I, teacher: Are You Ready for Chatbots in the Classroom?

Chatbots will have already arrived in the lives of students (they've been appearing in Facebook Messenger and WhatsApp for some time) but what do teachers need to know? Should you be thrilled or fearful about the prospect of bots in the classroom?

Chatbots are flavour of the month for tech startups and giants alike. They're a natural extension of the search engine - all the world's knowledge delivered conversationally on messaging platforms that already consume much of our connected lives. What seems like a discussion with a person is actually a conversation with a computer that responds automatically to human input. Facebook is investing heavily in chatbots. So is Google.

Chatbots will have already arrived in the lives of students (they've been appearing in Facebook Messenger and WhatsApp for some time) but what do teachers need to know? Should you be thrilled or fearful about the prospect of bots in the classroom?

Let's establish something first of all: bots aren't that clever yet.

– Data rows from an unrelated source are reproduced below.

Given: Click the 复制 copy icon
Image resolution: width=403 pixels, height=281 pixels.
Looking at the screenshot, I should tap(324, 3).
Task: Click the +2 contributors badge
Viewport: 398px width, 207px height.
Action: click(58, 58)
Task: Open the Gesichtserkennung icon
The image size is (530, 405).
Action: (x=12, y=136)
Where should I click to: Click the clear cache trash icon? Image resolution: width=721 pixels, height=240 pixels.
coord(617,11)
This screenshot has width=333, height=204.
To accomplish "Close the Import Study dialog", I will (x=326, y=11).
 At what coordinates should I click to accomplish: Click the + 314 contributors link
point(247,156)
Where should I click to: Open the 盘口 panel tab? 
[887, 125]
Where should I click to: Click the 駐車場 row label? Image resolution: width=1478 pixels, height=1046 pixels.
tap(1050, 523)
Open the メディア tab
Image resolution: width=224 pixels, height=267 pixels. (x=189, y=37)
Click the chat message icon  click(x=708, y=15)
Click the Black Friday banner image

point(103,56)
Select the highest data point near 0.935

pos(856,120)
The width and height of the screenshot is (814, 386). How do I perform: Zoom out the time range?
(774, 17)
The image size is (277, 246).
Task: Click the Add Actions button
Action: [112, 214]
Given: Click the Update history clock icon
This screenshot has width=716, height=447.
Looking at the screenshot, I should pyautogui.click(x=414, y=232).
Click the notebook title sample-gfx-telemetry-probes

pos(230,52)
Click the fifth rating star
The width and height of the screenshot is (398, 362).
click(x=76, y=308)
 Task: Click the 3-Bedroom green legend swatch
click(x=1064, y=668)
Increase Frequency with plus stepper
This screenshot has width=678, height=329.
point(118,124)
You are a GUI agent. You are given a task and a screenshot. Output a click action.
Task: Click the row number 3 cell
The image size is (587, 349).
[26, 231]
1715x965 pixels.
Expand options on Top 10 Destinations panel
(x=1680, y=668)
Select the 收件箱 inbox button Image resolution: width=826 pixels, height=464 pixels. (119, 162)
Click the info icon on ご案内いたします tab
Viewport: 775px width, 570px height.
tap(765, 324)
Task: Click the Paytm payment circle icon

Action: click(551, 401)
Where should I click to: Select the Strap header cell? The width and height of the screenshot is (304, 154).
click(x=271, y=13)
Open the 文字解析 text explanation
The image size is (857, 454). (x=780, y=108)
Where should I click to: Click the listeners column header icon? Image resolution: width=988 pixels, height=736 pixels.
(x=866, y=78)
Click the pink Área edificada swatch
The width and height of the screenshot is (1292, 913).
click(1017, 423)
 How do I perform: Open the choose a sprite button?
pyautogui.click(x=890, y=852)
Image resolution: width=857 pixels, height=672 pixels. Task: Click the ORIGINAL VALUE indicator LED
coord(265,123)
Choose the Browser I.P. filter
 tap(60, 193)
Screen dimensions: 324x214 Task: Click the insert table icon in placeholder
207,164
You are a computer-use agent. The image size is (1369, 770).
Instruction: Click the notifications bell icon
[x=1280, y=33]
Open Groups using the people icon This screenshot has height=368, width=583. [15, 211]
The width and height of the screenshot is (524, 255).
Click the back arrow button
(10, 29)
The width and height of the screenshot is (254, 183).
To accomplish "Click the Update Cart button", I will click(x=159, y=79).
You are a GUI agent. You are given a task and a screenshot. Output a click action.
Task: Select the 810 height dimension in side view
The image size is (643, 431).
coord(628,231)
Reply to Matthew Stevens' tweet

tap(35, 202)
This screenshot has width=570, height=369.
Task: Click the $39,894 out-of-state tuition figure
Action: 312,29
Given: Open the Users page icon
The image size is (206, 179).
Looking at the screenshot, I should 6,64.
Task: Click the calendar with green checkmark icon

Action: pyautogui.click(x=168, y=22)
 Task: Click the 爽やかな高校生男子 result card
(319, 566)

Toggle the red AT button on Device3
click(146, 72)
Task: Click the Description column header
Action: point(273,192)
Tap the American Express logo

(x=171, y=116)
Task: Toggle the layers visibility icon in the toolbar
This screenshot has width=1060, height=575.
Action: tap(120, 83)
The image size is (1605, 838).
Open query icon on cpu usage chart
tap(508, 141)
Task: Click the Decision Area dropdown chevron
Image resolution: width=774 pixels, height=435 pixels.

Here's part of a conversation I had with Cleverbot:

Me: What is your name?

Cleverbot: Carlos. What's your name?

Me: Will.

Cleverbot: Will is a Japanese name?

Me: No, it's short for William. William is a Germanic name.

Cleverbot: What is a nickname for Alexandra?

Me: Alex.

Cleverbot: No it isn't. Your name is Alex.

Me: No, my name is Will.

Cleverbot: Cool, that is my name too.

Me: No, your name is Carlos.

Cleverbot: Your name is Reginald Loudermilk.

Me: No it isn't!

If you teach pre-schoolers, this kind of conversation may have a familiar ring to it. But it certainly won't make you fear for your job. How it works, however, does present real opportunities for teachers and students.

Broadly speaking there are two kinds of bot - those that follow 'rules' and those that 'learn'. To see a rule-based bot in action take a look at the one I set up for the purposes of this post. Ask the bot what 2 + 2 is and it will give you the correct answer. But ask it what 2 + 3 is and it doesn't know. That's because it was programmed to respond to the written phrase '2 + 2' with the response '4'.

I could have programmed it to respond to a wider range or questions (actually, you can ask it a few other things - give it a try) but the point is that somebody has to write these rules - the chat bot has no inherent knowledge. That's why many bots prompt you to use particular phrases. It's the equivalent of being asked to press 1 to hear your balance or 2 to make a transfer when you're on the phone to your bank. And who doesn't enjoy that?

A more elaborate rule-based bot might feed off a much larger data set. For example, if you connected a bot up to Wikipedia you could program it to respond to commonly formulated questions like 'when was...' or 'who is...' with appropriate information. Or imagine it connected to Wolfram Alpha, a service that can already offer meaningful answers, next steps, and supplementary information when asked questions like 'what is the Battle of Hastings' or 'what is the square root of 67567899986677654444332'. If you have an Apple device you might have noticed that Siri relies on Wolfram Alpha for some of it's answers - this stuff is happening right now.

Cleverbot, the not-so-clever bot I was chatting with earlier, is a bot that learns. Although it hasn't quite mastered the art of conversation yet it's becoming smarter every day. Every chat it has helps it to adapt to the next. It still has a lot of learning to do but once it understands how it is meant to respond and has enough data available it will become a powerful way to obtain information using natural language.

Educational applications for such technologies are obvious. Students could quickly obtain a mathematical formula or the date of a battle without the need of a teacher to remind them. Analysis of the kinds of questions students ask could guide teaching style or highlight knowledge gaps.

Bots may eventually be able to teach a concept, stopping to test knowledge throughout the chat and offering supplementary information where required. Critically, the platform for delivery will be familiar, friendly and human enough to be engaging.

A concern for many educators will be the quality of responses. Before you hand over the teaching to machines you need to trust that the underlying data is reliable. Many bots will rely on open source data sets like Wikipedia and some educators will be rightly suspicious about this. Close collaboration between teachers and developers will be critical if bots are going to win the trust they need to play a useful educational role.

And what of the human element? Can a bot inspire? Will a bot know when a student has had an argument with her best friend? Artificial Intelligence is coming to the classroom, but Artificial Emotional Intelligence? That's a long way off. A great teacher can't be replaced by technology but they can be assisted. That's where the opportunity lies: in giving teachers and parents the best technologies to support learning, without losing the essential human touch.